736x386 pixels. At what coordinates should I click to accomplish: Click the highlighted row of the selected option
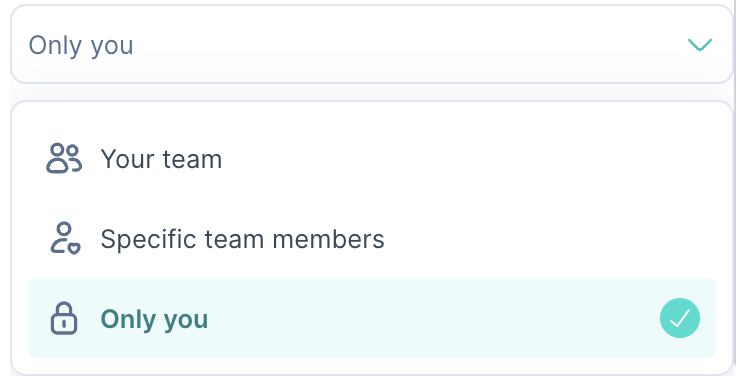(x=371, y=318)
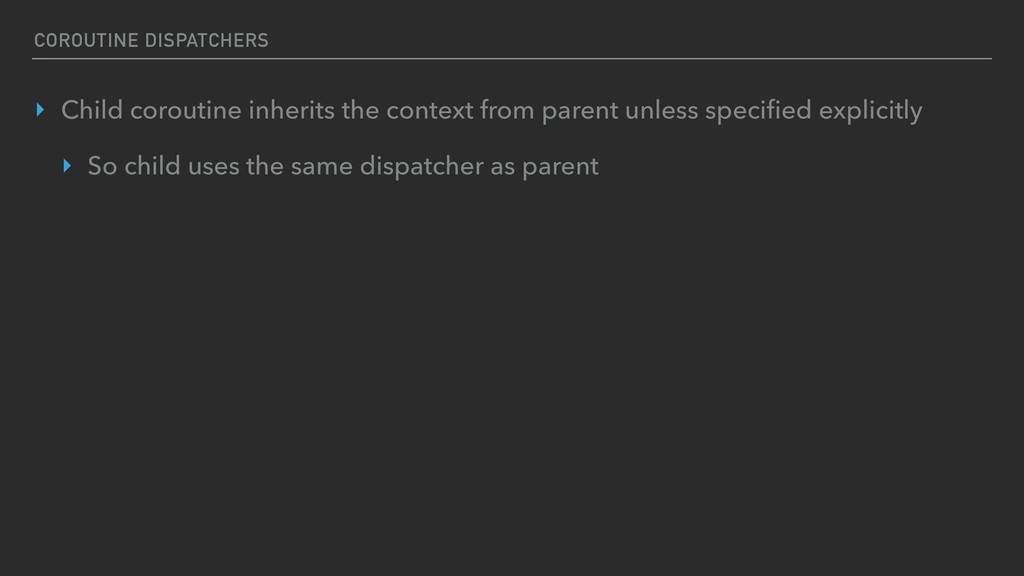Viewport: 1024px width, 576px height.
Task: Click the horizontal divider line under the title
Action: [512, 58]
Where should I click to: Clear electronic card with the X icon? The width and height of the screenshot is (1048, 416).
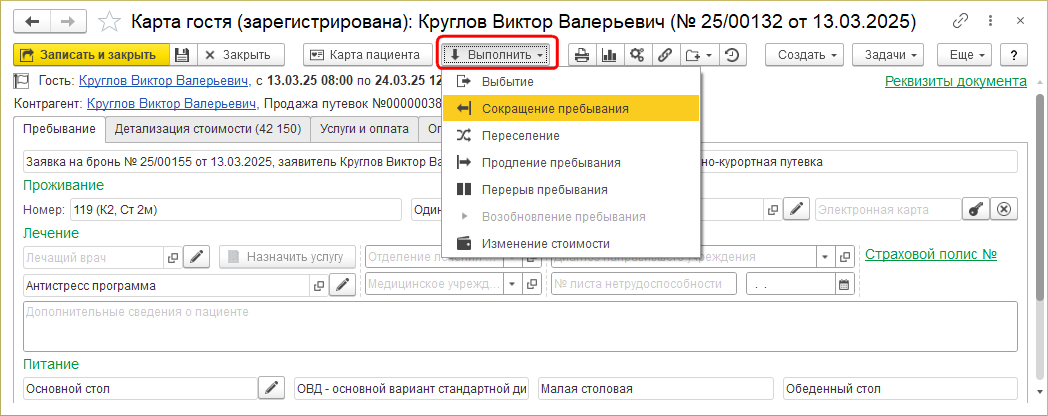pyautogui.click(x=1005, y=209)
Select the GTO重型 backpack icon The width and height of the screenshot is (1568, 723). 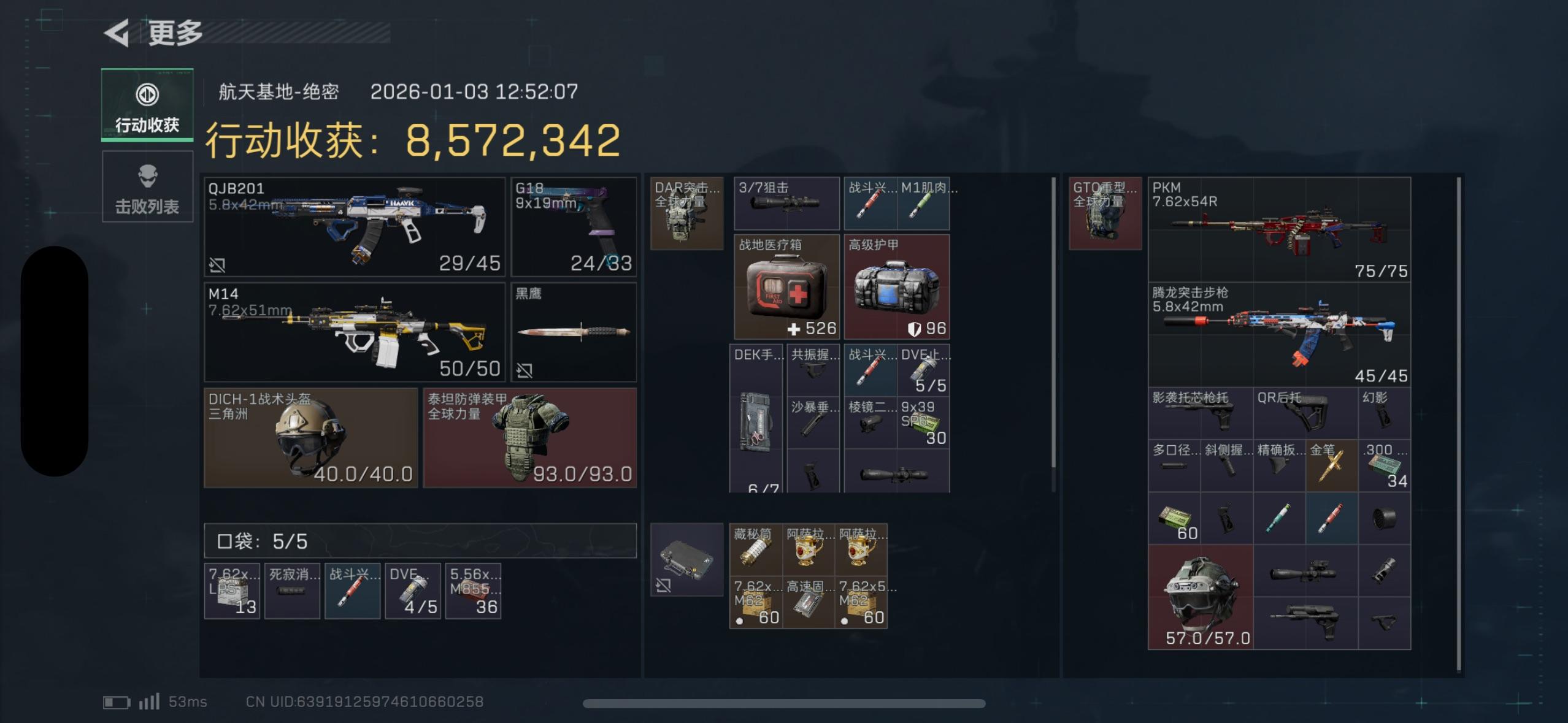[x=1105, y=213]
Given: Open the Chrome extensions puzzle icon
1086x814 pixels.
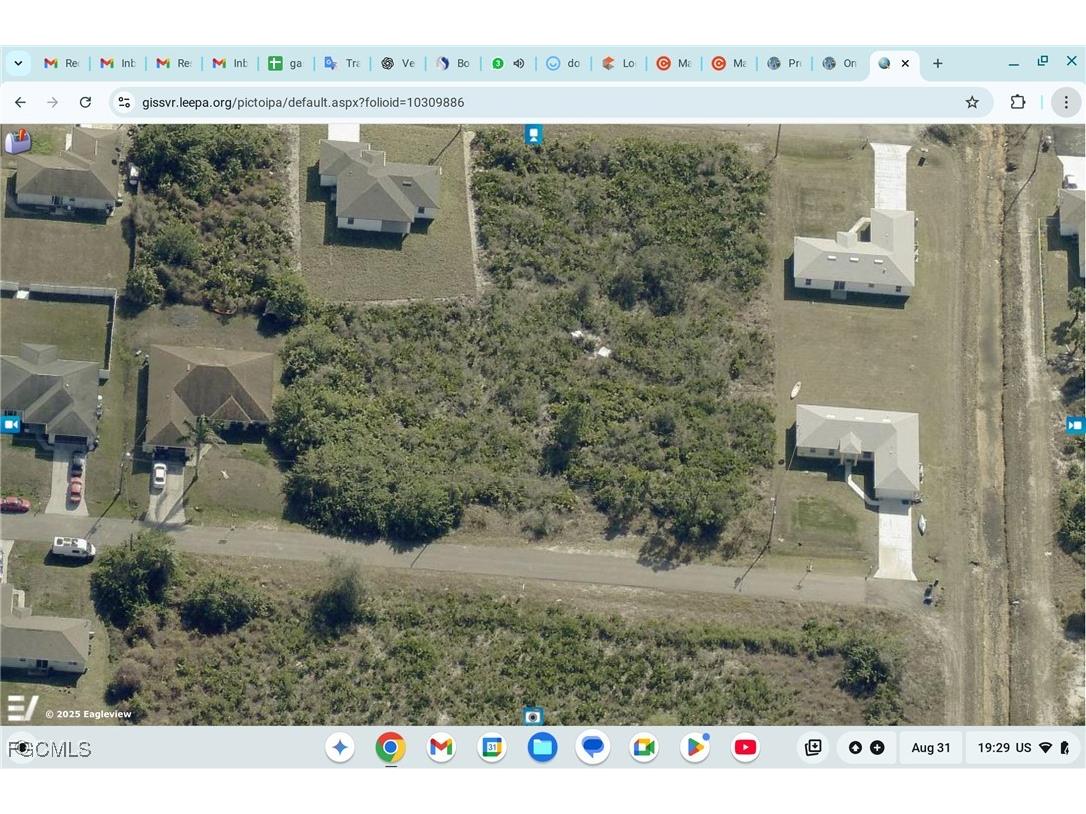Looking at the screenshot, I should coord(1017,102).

==

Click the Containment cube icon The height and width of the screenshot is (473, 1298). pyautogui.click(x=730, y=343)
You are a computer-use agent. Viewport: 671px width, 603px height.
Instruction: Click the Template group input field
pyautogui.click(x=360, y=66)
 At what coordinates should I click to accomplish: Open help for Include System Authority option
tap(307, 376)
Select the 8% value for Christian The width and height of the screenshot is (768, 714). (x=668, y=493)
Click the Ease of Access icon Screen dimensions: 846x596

### CONSEGNA:
Per favore, trasforma in una tabella Markdown le voci dalla riga che contiene "Given: Open the Chrome extensions puzzle icon" alla riga che contiene "Looking at the", estremi inclusi, con le colonne Numero e Testo e senza righe vuote. Lascia fuori le immagini.

### RISPOSTA:
| Numero | Testo |
|---|---|
| 1 | Given: Open the Chrome extensions puzzle icon |
| 2 | 1086x814 pixels. |
| 3 | Looking at the screenshot, I should coord(1017,102). |